Every record must come back exactly as given.

[Recorded data]
* * *

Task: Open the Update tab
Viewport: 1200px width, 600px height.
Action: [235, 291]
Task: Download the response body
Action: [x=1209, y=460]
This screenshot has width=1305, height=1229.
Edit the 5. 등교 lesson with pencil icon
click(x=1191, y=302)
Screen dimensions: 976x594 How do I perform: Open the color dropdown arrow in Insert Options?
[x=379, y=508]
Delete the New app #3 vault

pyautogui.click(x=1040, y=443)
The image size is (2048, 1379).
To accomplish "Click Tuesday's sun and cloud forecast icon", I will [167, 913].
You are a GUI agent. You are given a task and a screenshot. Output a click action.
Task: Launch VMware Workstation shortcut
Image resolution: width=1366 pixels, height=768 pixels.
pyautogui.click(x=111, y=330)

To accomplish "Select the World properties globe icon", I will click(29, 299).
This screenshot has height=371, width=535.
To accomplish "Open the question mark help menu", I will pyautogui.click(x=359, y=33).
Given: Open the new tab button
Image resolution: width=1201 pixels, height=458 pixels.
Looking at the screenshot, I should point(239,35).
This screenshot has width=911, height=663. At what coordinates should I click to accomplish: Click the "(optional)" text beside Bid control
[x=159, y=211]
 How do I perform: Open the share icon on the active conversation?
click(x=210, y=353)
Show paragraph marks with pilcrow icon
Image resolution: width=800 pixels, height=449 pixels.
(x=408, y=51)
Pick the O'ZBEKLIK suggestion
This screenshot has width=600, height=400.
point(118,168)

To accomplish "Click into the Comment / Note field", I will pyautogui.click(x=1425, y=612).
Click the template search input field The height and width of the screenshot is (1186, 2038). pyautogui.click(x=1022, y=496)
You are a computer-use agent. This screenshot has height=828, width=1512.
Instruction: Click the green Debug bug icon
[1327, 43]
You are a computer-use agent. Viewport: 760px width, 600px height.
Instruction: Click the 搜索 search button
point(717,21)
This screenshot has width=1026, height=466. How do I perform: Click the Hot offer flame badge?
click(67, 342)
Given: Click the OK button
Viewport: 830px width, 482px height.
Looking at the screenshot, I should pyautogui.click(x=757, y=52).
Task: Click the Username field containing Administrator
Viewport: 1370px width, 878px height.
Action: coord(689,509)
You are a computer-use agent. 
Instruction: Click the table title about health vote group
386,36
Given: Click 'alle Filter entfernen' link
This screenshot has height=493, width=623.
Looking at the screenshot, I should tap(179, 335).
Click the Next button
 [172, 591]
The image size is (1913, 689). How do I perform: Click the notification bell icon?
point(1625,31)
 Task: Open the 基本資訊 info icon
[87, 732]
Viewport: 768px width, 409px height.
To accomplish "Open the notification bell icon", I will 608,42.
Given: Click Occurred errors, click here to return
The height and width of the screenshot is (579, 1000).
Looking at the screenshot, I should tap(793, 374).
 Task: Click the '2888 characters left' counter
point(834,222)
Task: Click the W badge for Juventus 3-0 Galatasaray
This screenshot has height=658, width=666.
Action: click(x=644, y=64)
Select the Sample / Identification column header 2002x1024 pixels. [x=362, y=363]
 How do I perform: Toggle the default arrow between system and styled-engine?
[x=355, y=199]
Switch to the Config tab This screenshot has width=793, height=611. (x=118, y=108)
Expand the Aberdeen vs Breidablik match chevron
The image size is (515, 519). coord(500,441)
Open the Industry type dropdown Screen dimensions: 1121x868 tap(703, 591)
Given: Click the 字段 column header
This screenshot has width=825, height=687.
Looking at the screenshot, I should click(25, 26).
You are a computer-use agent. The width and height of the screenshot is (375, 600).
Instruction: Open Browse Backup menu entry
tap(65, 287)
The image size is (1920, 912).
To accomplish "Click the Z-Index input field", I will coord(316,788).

* * *

▸ **Solved problem**
Task: Open the Update tab
Viewport: 1200px width, 600px height.
Action: [235, 291]
Task: Download the response body
Action: [x=1209, y=460]
This screenshot has width=1305, height=1229.
Edit the 5. 등교 lesson with pencil icon
click(x=1191, y=302)
Screen dimensions: 976x594 How do I perform: Open the color dropdown arrow in Insert Options?
[x=379, y=508]
Delete the New app #3 vault

pyautogui.click(x=1040, y=443)
The image size is (2048, 1379).
To accomplish "Click Tuesday's sun and cloud forecast icon", I will [167, 913].
You are a GUI agent. You are given a task and a screenshot. Output a click action.
Task: Launch VMware Workstation shortcut
Image resolution: width=1366 pixels, height=768 pixels.
pyautogui.click(x=111, y=330)

To accomplish "Select the World properties globe icon", I will click(29, 299).
This screenshot has height=371, width=535.
To accomplish "Open the question mark help menu", I will pyautogui.click(x=359, y=33).
Given: Open the new tab button
Image resolution: width=1201 pixels, height=458 pixels.
Looking at the screenshot, I should point(239,35).
This screenshot has width=911, height=663. At what coordinates should I click to accomplish: Click the "(optional)" text beside Bid control
[x=159, y=211]
 How do I perform: Open the share icon on the active conversation?
click(x=210, y=353)
Show paragraph marks with pilcrow icon
Image resolution: width=800 pixels, height=449 pixels.
(x=408, y=51)
Pick the O'ZBEKLIK suggestion
This screenshot has width=600, height=400.
point(118,168)

To accomplish "Click into the Comment / Note field", I will pyautogui.click(x=1425, y=612).
Click the template search input field The height and width of the screenshot is (1186, 2038). pyautogui.click(x=1022, y=496)
You are a computer-use agent. This screenshot has height=828, width=1512.
Instruction: Click the green Debug bug icon
[1327, 43]
You are a computer-use agent. Viewport: 760px width, 600px height.
Instruction: Click the 搜索 search button
point(717,21)
This screenshot has width=1026, height=466. How do I perform: Click the Hot offer flame badge?
click(67, 342)
Given: Click the OK button
Viewport: 830px width, 482px height.
Looking at the screenshot, I should pyautogui.click(x=757, y=52).
Task: Click the Username field containing Administrator
Viewport: 1370px width, 878px height.
Action: coord(689,509)
You are a computer-use agent. 
Instruction: Click the table title about health vote group
386,36
Given: Click 'alle Filter entfernen' link
This screenshot has height=493, width=623.
Looking at the screenshot, I should tap(179, 335).
Click the Next button
 [172, 591]
The image size is (1913, 689). How do I perform: Click the notification bell icon?
point(1625,31)
 Task: Open the 基本資訊 info icon
[87, 732]
Viewport: 768px width, 409px height.
To accomplish "Open the notification bell icon", I will 608,42.
Given: Click Occurred errors, click here to return
The height and width of the screenshot is (579, 1000).
Looking at the screenshot, I should tap(793, 374).
 Task: Click the '2888 characters left' counter
point(834,222)
Task: Click the W badge for Juventus 3-0 Galatasaray
This screenshot has height=658, width=666.
Action: click(x=644, y=64)
Select the Sample / Identification column header 2002x1024 pixels. [x=362, y=363]
 How do I perform: Toggle the default arrow between system and styled-engine?
[x=355, y=199]
Switch to the Config tab This screenshot has width=793, height=611. (x=118, y=108)
Expand the Aberdeen vs Breidablik match chevron
The image size is (515, 519). coord(500,441)
Open the Industry type dropdown Screen dimensions: 1121x868 tap(703, 591)
Given: Click the 字段 column header
This screenshot has width=825, height=687.
Looking at the screenshot, I should click(25, 26).
You are a computer-use agent. The width and height of the screenshot is (375, 600).
Instruction: Open Browse Backup menu entry
tap(65, 287)
The image size is (1920, 912).
To accomplish "Click the Z-Index input field", I will coord(316,788).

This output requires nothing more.